■ Provided passage ■
════════

HPING 10.10.10.10 (eth0 10.10.10.10): S set, 40 headers + 0 data bytes
len=46 ip=10.10.10.10 ttl=128 DF id=25618 sport=21 flags=SA seq=0 win=16616 rtt=0.4 ms


NOTE: The return packet info begins with len=46.

The above packet was sent to a host to check if port 21 (File Transfer Protocol) is open, and apparently it was. As we expected, a packet was returned with the SYN/ACK bits flagged. Of course the remote host is now expecting another packet from your host with the ACK bit flagged in order to complete the 3-way handshake required for TCP/IP connections.

Lets dissect the information returned and see what each item means.

S set The SYN flag is set.
40 headers + 0 data bytes Shows you that no data was added to the body of the packet.

════════

■ Data extract ■
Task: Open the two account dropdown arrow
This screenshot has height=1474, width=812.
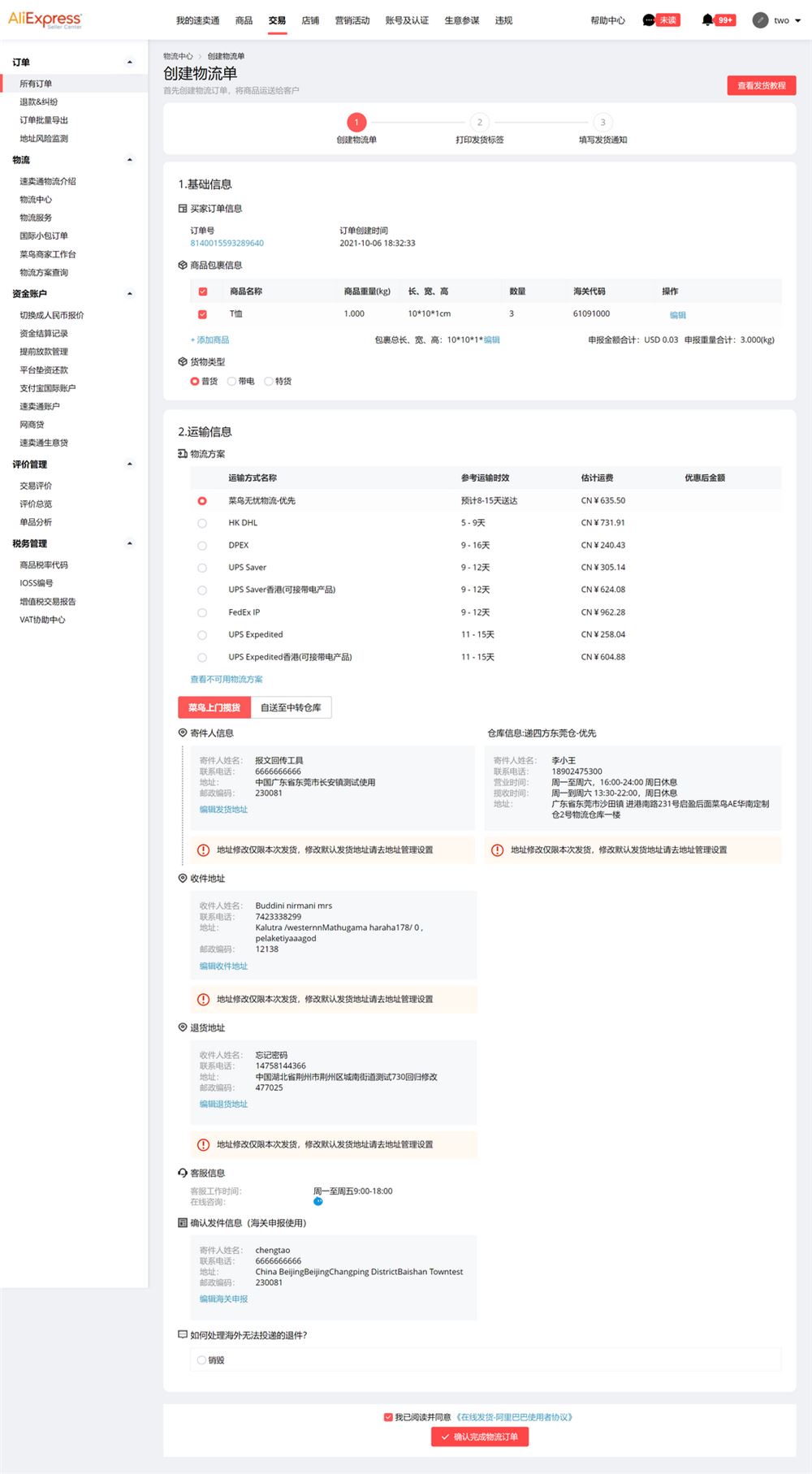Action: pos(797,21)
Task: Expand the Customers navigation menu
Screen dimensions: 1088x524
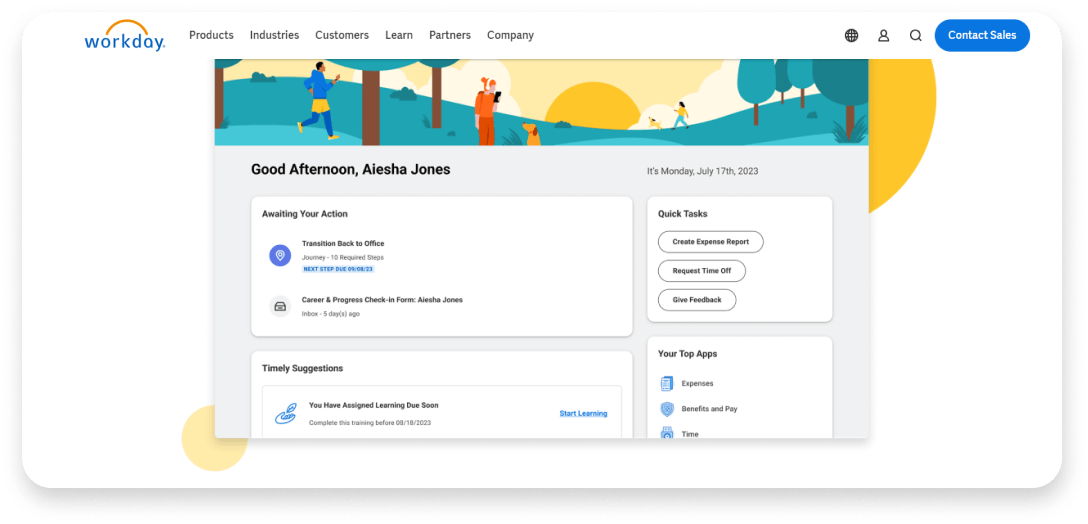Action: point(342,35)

════════

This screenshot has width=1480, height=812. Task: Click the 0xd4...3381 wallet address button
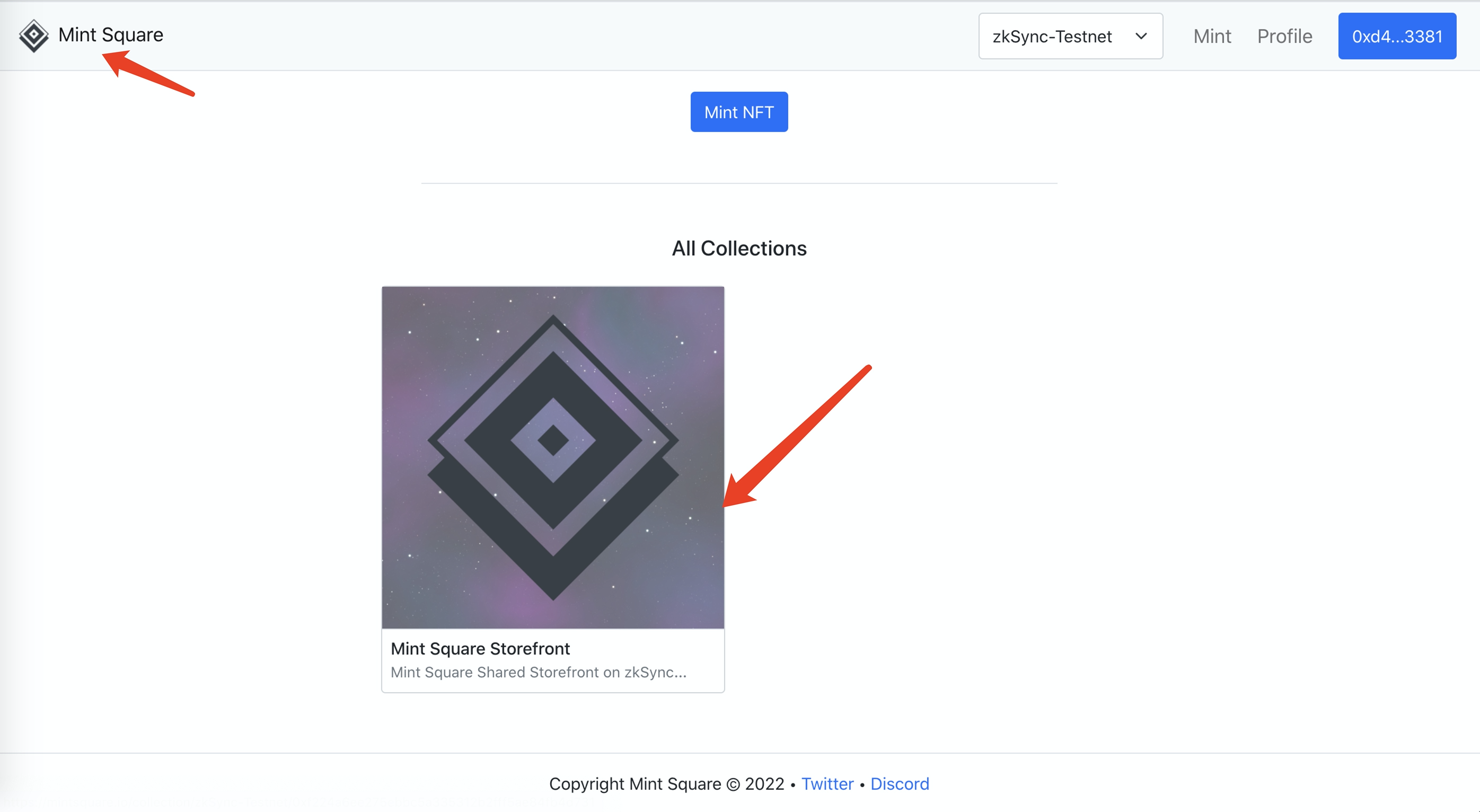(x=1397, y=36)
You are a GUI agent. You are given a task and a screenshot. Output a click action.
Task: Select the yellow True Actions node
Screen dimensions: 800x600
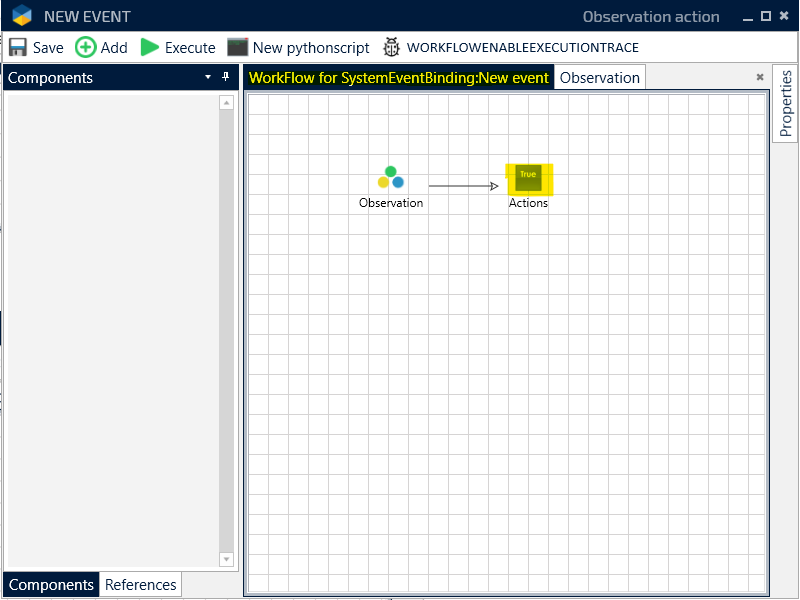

════════

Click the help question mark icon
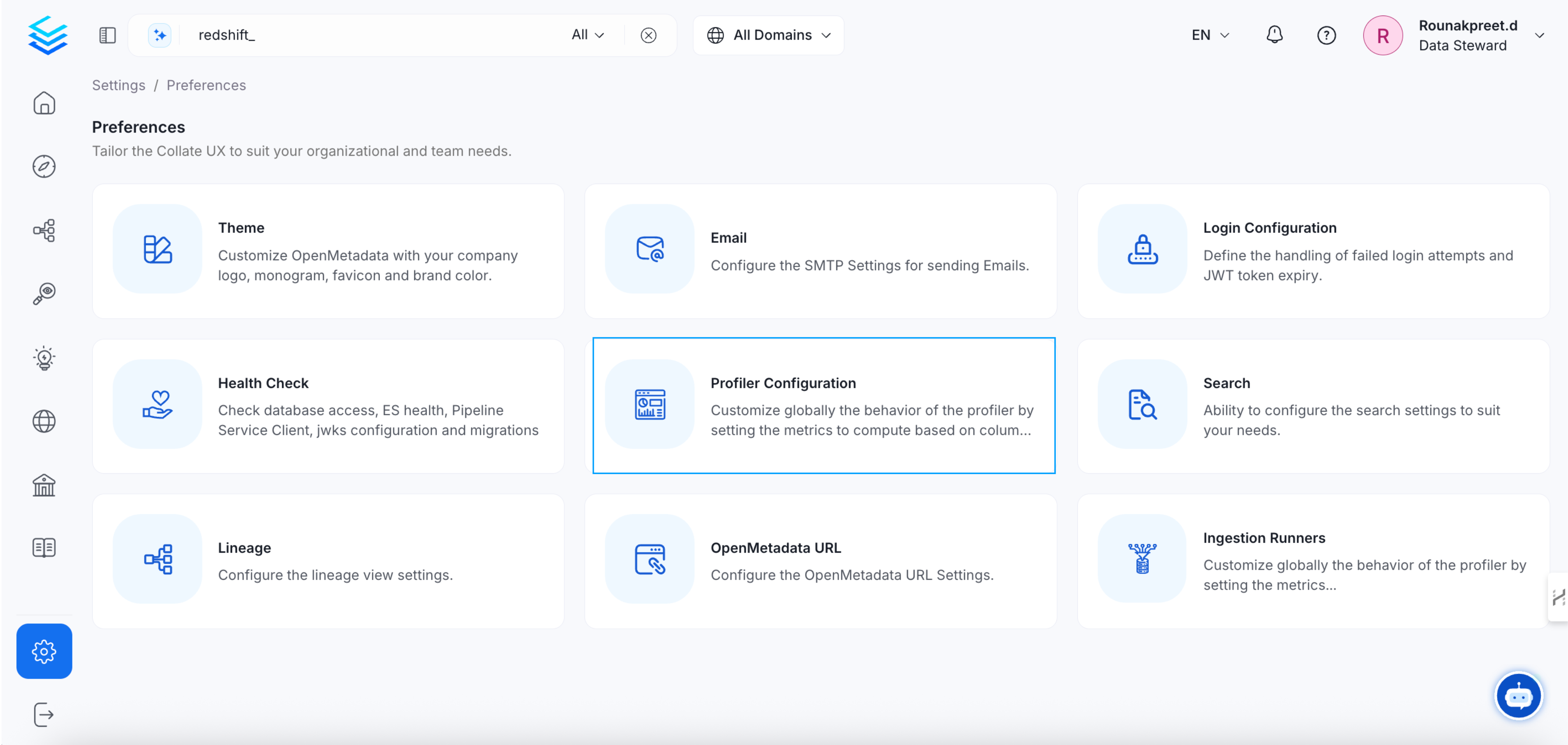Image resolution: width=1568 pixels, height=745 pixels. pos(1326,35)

════════

■ Task to complete ■
Rewrite everything in the hping output explanation from "HPING 10.10.10.10 (eth0" down to "of the packet.", using "machine" in place of "host". The rows have no connection to the hping output explanation.

■ Exercise solution ■
HPING 10.10.10.10 (eth0 10.10.10.10): S set, 40 headers + 0 data bytes
len=46 ip=10.10.10.10 ttl=128 DF id=25618 sport=21 flags=SA seq=0 win=16616 rtt=0.4 ms


NOTE: The return packet info begins with len=46.

The above packet was sent to a machine to check if port 21 (File Transfer Protocol) is open, and apparently it was. As we expected, a packet was returned with the SYN/ACK bits flagged. Of course the remote machine is now expecting another packet from your machine with the ACK bit flagged in order to complete the 3-way handshake required for TCP/IP connections.

Lets dissect the information returned and see what each item means.

S set The SYN flag is set.
40 headers + 0 data bytes Shows you that no data was added to the body of the packet.